Es así como Gru va al orfanato y adopta a las tres pequeñas que vio vendiendo galletas a la puerta de su archienemigo Vector.

Las tres pequeñas son Margo, Edith y Agnes, cada una con una personalidad distinta pero muy unidas desde que perdieron a sus padres.

Con lo que no contó Gru fue que estas tres nenas cambiarían su vida para siempre. Y no nos referimos solo a su forma de vestir y en la decoración de su lúgubre mansión, sino en ese algo interior que jamás pensó que tendría: su corazón.

Y la primera prueba del papá primerizo fue cuando tuvo que llevara a Margo, Edith y Agnes a una feria cerca del vecindario.

Las señales de "peligro" comenzaron a asomar cuando el rudo Gru comenzó a disfrutar de la tarde de diversión con sus nuevas hijas.

Como era de esperarse, las pequeñas querían subirse y probar todas las atracciones del parquem hasta que se toparon con un establecimiento de juegos que casualmente regalaba el peluche favorito de la pequeña Agnes.

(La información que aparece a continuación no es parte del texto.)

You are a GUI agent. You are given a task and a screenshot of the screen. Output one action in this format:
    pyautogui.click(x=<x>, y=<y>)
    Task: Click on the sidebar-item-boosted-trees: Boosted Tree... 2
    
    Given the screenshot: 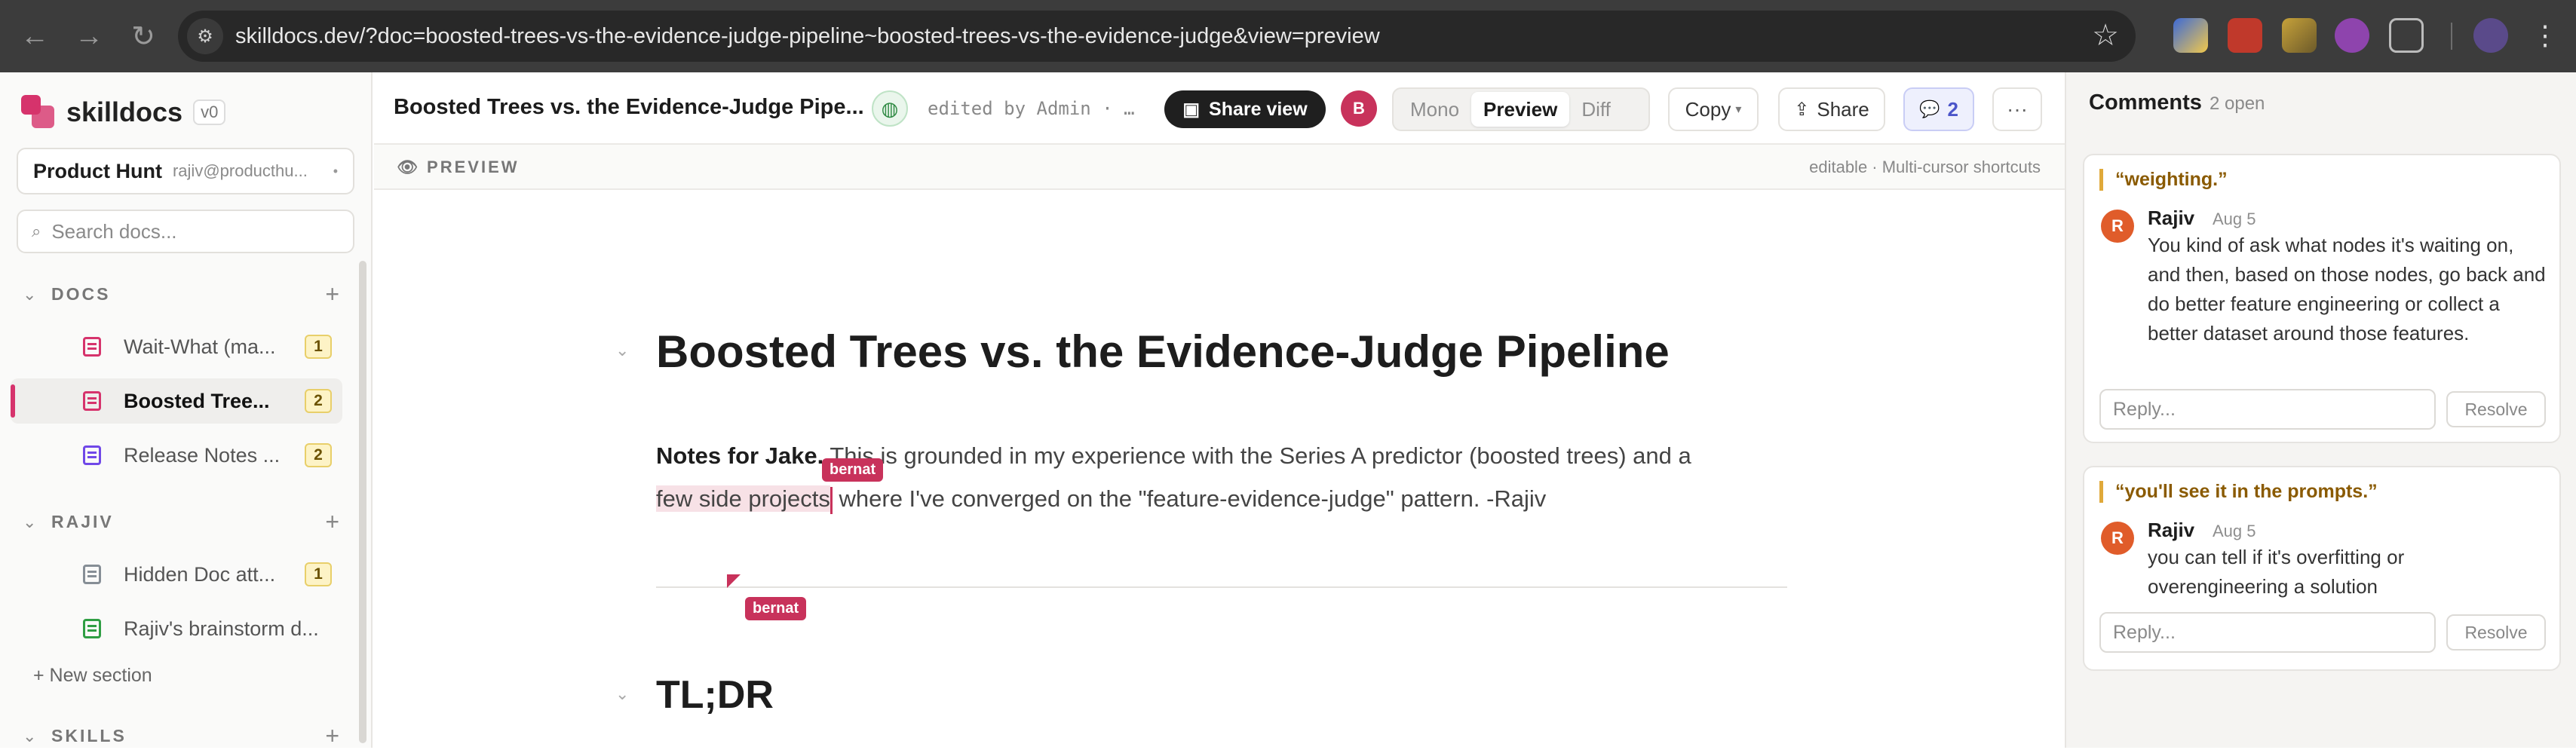 What is the action you would take?
    pyautogui.click(x=176, y=401)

El encargado del puesto logró quedarse con el dinero de las pequeñas y sin dar un solo regalo. Ahí salió la naturaleza de Gru, quien de un rayazo quemó todo el estableciemiento y logró dar a Agnes el peluche que ella más deseaba. Así es como iban saliendo los instintos de un papá protector.

Los días y noches transcurrían con las nenas en casa. Para Gru fue difícil adaptarse a las rutinas de sus nuevas hijas y a esa bendita costumbre de leerles un libro antes de dormir. Afortunadamente sus nuevas hijas lo hicieron entrar en la rutina de la que Gru ya no podía escapar.

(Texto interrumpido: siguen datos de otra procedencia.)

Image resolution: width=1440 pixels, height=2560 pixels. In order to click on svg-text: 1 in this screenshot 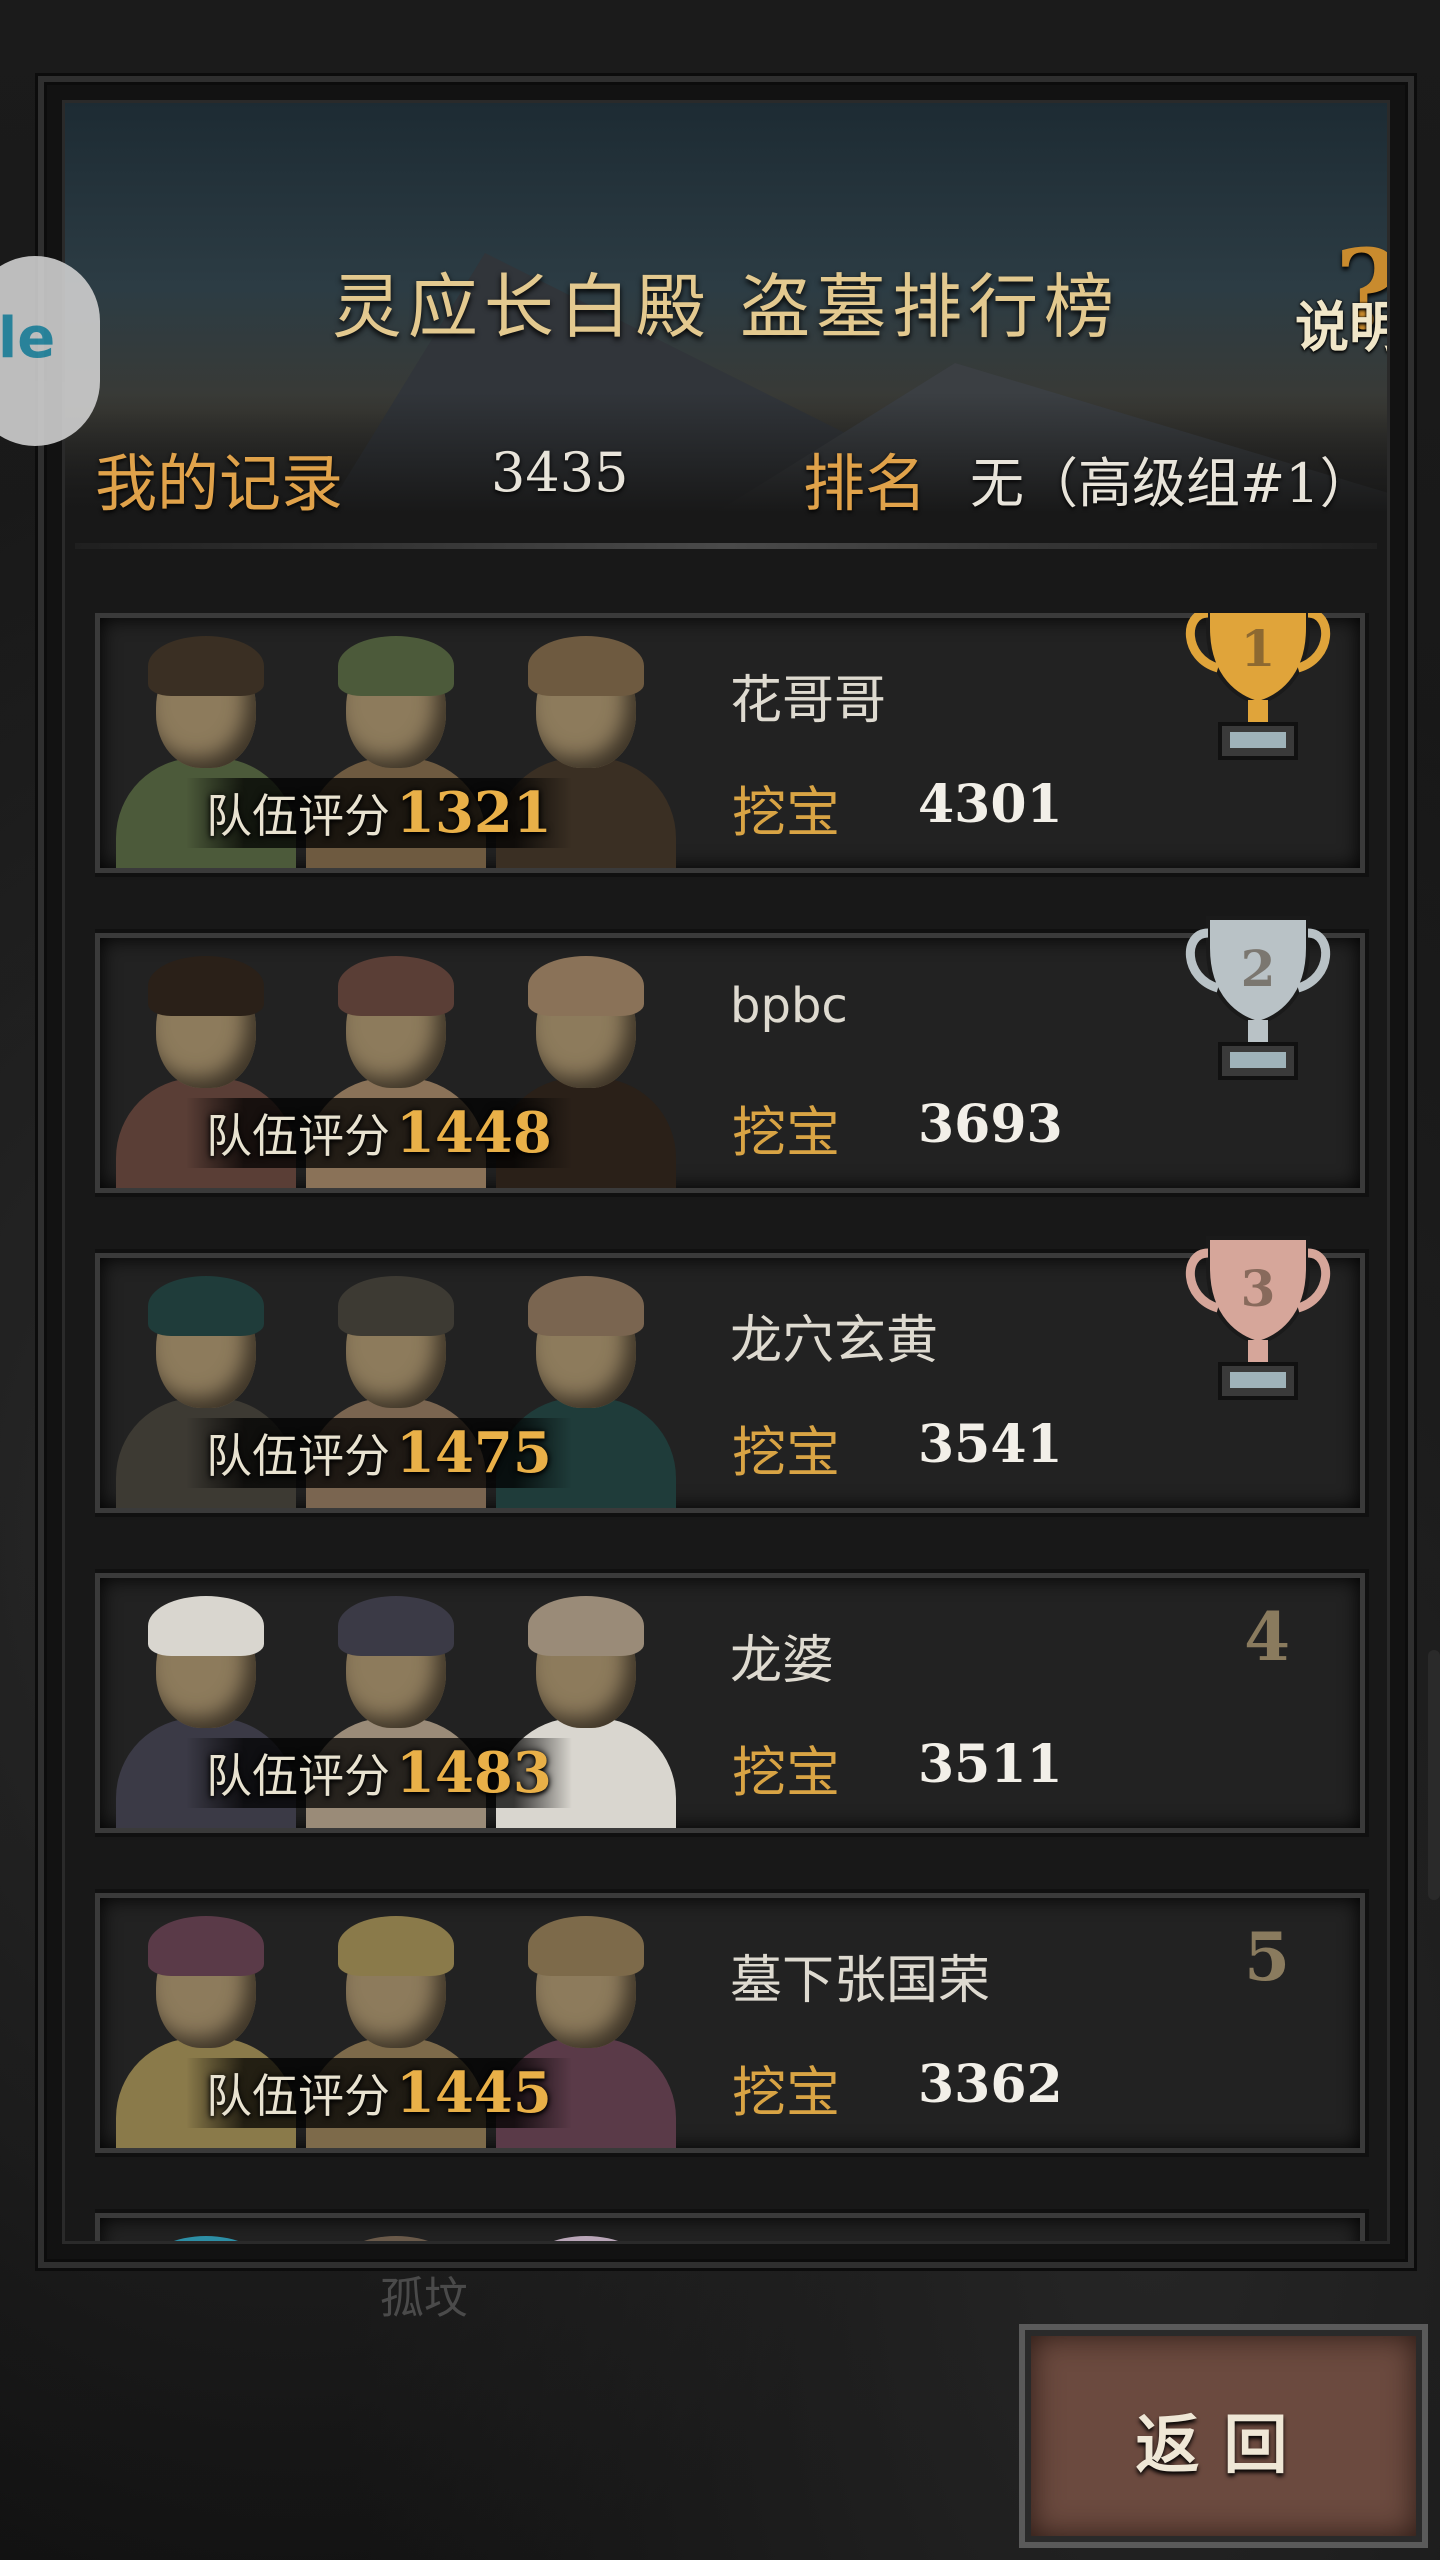, I will do `click(1258, 648)`.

Pero claro, no todo era darles de comer y contarles un cuento. También había que llevarlas a las clases de ballet y a repartir las galletas, excusa con la que Gru esperaba colarse a la casa del villano Vector para robar el arma secreta que tanto necesitaba.

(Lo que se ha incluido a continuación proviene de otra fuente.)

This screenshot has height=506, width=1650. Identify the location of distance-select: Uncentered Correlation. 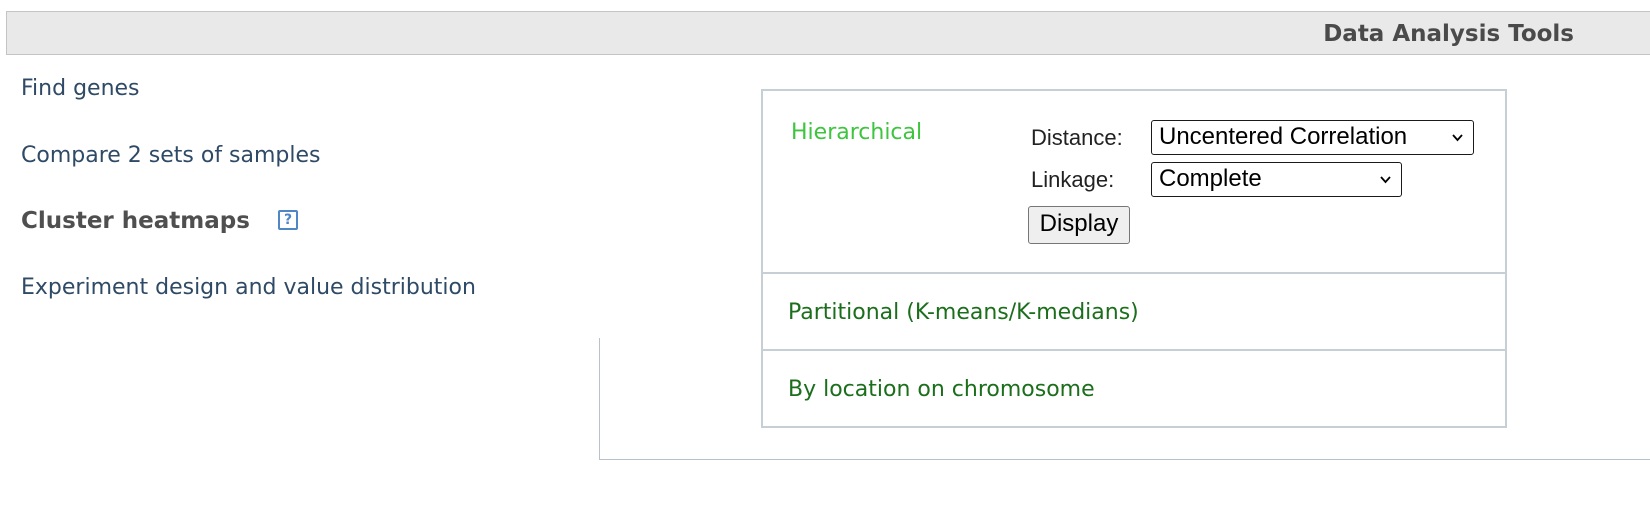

Pero algo más grande que el deseo de convertirse en el villano más grande del mundo fue más fuerte en el corazón de Gru. Ya era todo un papá.

Despicable Me cuenta con la voz y el talento de personalidades de Hollywood como Steve Carell (Gru), Jason Segel (Vector), Russell Brand (Dr. Nefario), Julie Andrews (Mamá de Gru), Kristen Wiig (Miss Hattie), Miranda Cosgrove (Margo), Dana Gaier (Edith) y Elsie Fisher (Agnes), entre muchos más.